23 Quand les jours de son service furent accomplis, il s’en alla en sa maison. 24 Après ces jours, Elisabeth, sa femme, conçut, et elle se tint cachée pendant cinq mois, disant : 25 « Ainsi a fait pour moi le Seigneur, au jour où il lui a plu d’ôter mon opprobre parmi les hommes.
Commentaire et réflexion
Nous l’avons noté plus haut, il est permis de supposer que les deux premiers chapitres de saint Luc reproduisent les souvenirs de la sainte Vierge. Le style cesse brusquement d’être grec pour prendre une couleur nettement araméenne. En lisant ce début : Fuit in diebus Herodis[efn_note]Il fut au temps d’Hérode[/efn_note], etc., la pensée du lecteur se reporte au commencement du premier livre de Samuel ou de celui de Ruth. Rien ne pouvait mieux établir l’esprit de Théophile dans la vérité assurée des faits sur lesquels repose notre foi, que l’assignation précise des dates et du rapport avec l’histoire profane. Nous retrouverons chez saint Luc cette préoccupation du synchronisme, lorsqu’il devra parler du ministère de saint Jean-Baptiste. C’est Hérode qui est roi de la Judée, sous la suzeraineté d’Auguste et de l’empire romain. Les temps de la prophétie de Jacob sont donc venus : « Le sceptre ne sera point enlevé de Juda, ni le gouvernement ôté à sa race, jusqu’à ce que vienne celui qui doit être envoyé et qui sera l’attente des nations » (Gn 49, 10). Hérode est Iduméen de naissance ; il est fils d’Esaü, non de Jacob et de Juda, encore qu’il affecte de se conformer, au point de vue religieux, aux habitudes juives.

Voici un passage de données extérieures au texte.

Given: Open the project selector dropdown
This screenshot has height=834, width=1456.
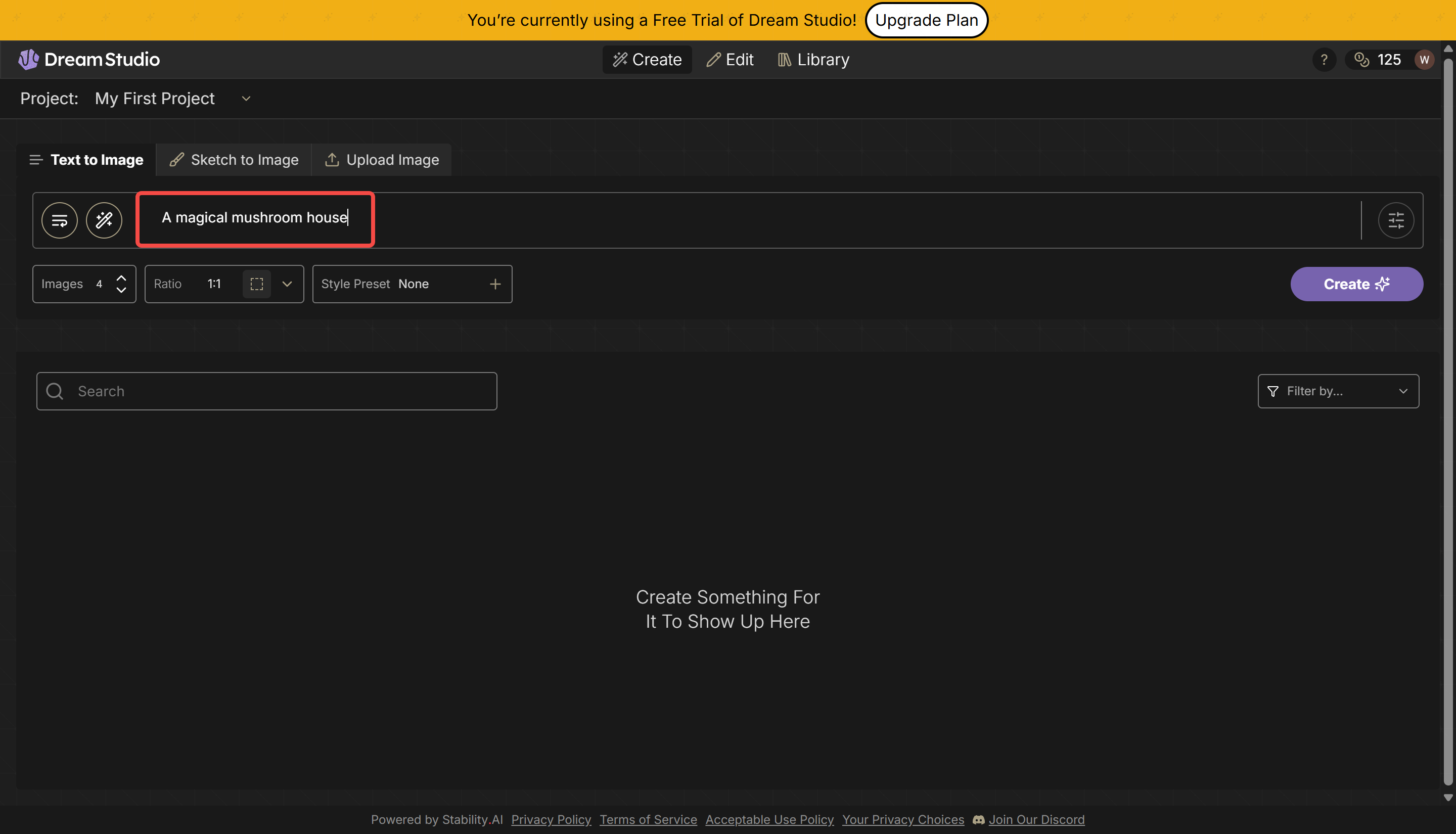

La scène du premier incident évangélique est au temple même de Jérusalem : ainsi le Nouveau Testament est mis en contact avec l’Ancien. « Il y avait un prêtre nommé Zacharie, de la classe d’Abia. » Rappelons-nous le mode selon lequel le service divin s’accomplissait dans le temple. Aaron avait été consacré grand-prêtre, et ses fils, Nadab, Abiu, Éléazar, Ithamar, l’assistaient (Ex 28 ; Lv 8). Nadab et Abiu, parce qu’ils avaient mis dans leur encensoir un feu étranger, périrent dévorés par un feu céleste (Lv 10), La descendance d’Éléazar et d’Ithamar fut divisée en vingt-quatre familles sacerdotales, désignées chacune par le nom de son chef. Elles étaient hebdomadières tour à tour, d’un sabbat à un autre sabbat. La famille d’Abia, celle à laquelle appartenait Zacharie, était inscrite au rôle la huitième (1 R 24). Au retour de la captivité de Babylone, il ne se trouva plus que quatre familles sacerdotales (Esd 2, 36-39) ; mais on en subdivisa tous les membres en vingt-quatre groupes, auxquels on attribua les noms des anciennes familles : c’est ainsi que la classe d’Abia existait encore à l’époque d’Hérode. Zacharie était donc de la famille d’Aaron ; son épouse en était aussi, nous dit saint Luc ; et elle s’appelait Elisabeth.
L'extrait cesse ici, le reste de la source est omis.